LINKEDIN TIPS

SHOWING YOUR EXPERIENCE & EDUCATION ON LINKEDIN

LinkedIn is not an online CV. It’s closer to a public working profile, one that employers andrecruiters and industry professionals actually search, skim and judge quickly.

For students, that can feel intimidating. Many assume they need full-time roles or years of experience before their profile looks “legitimate”. That is not how LinkedIn works in practice.

Projects, volunteering, placements and part-time work all belong on LinkedIn. The difference is how you frame them.

Volunteering

Tips for Showing Your Projects, Volunteering & Part-time Work on LinkedIn:

Recruiters use LinkedIn to look for evidence. They want to understand what you have done, how you work and what you are interested in progressing towards.

That means your experience section should focus less on titles and more on contribution.

Ask yourself:

  • What did I actually do?
  • What skills did I use or develop?
  • What problems did I help solve?

If you can answer those questions, you have something worth adding to your profile.

Academic projects are often the strongest part of a student’s LinkedIn profile, yet they are frequently underused.

Instead of listing your course and stopping there, add individual projects as experience entries or within your education section.

Be specific:

  • What was the aim of the project?
  • Did you work as part of a team?
  • What tools, software or methods were involved?
  • Was there a real outcome, such as a report, presentation or prototype?

If the project mirrors real-world work, treat it that way. Employers understand project-based learning and actively search for it, especially in technical, digital and engineering roles.

Volunteering on LinkedIn is not about appearing altruistic, but rather showing initiative and consistency.

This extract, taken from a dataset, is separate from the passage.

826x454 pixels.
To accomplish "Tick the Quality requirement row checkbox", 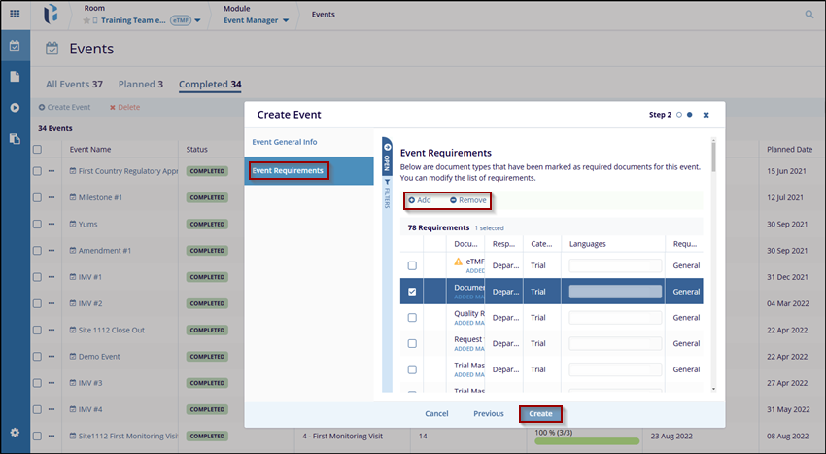I will (412, 317).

Running events, supporting charities, mentoring others or helping student societies all demonstrate skills that employers care about. Organisation, communication, leadership and time management are hard to teach and easy to spot through volunteering.

Use LinkedIn’s volunteering section or include it as experience. Focus on:

  • Your role
  • Your responsibilities
  • Any measurable impact, even if informal

 

Balancing volunteering with study also signals maturity and commitment.

Placements and short-term work experience should be treated as professional roles on LinkedIn, even if they only lasted a few weeks or months.

Add them as experience entries, not as footnotes. Write in clear, active language that explains what you contributed, not just what you observed.

Mention:

  • Teams you worked with
  • Tools or systems you used
  • Tasks you were trusted with
  • Skills you developed in a working environment

 

These details help recruiters understand how “work-ready” you are, which is often what they are scanning for first.

Many students leave part-time work off LinkedIn because it feels unrelated to their career goals. That is a mistake.

Retail, hospitality and customer-facing roles demonstrate reliability, communication and resilience. Employers know these environments are demanding.

Frame part-time roles around responsibility rather than routine tasks. Handling customers, working under pressure, managing time during peak periods or supporting team members all translate well across industries.

LinkedIn is not about pretending every role was perfect. It is about showing how you operated within it.

Your education section should do more than list qualifications.

Add context that shows where you are heading. Relevant modules, industry-linked projects, placements and societies help connect your studies to your future plans.

This makes your profile easier to understand at a glance, especially for recruiters unfamiliar with your course.

LinkedIn is a search tool. Recruiters use keywords to find people.

That means using clear role titles, recognised tools and straightforward language. Avoid jargon, but do not undersell what you have done.

You are not expected to look finished. You are expected to look engaged, capable and moving forward.

When your LinkedIn profile reflects your real experience, even at an early stage, it stops feeling like a placeholder and starts working for you.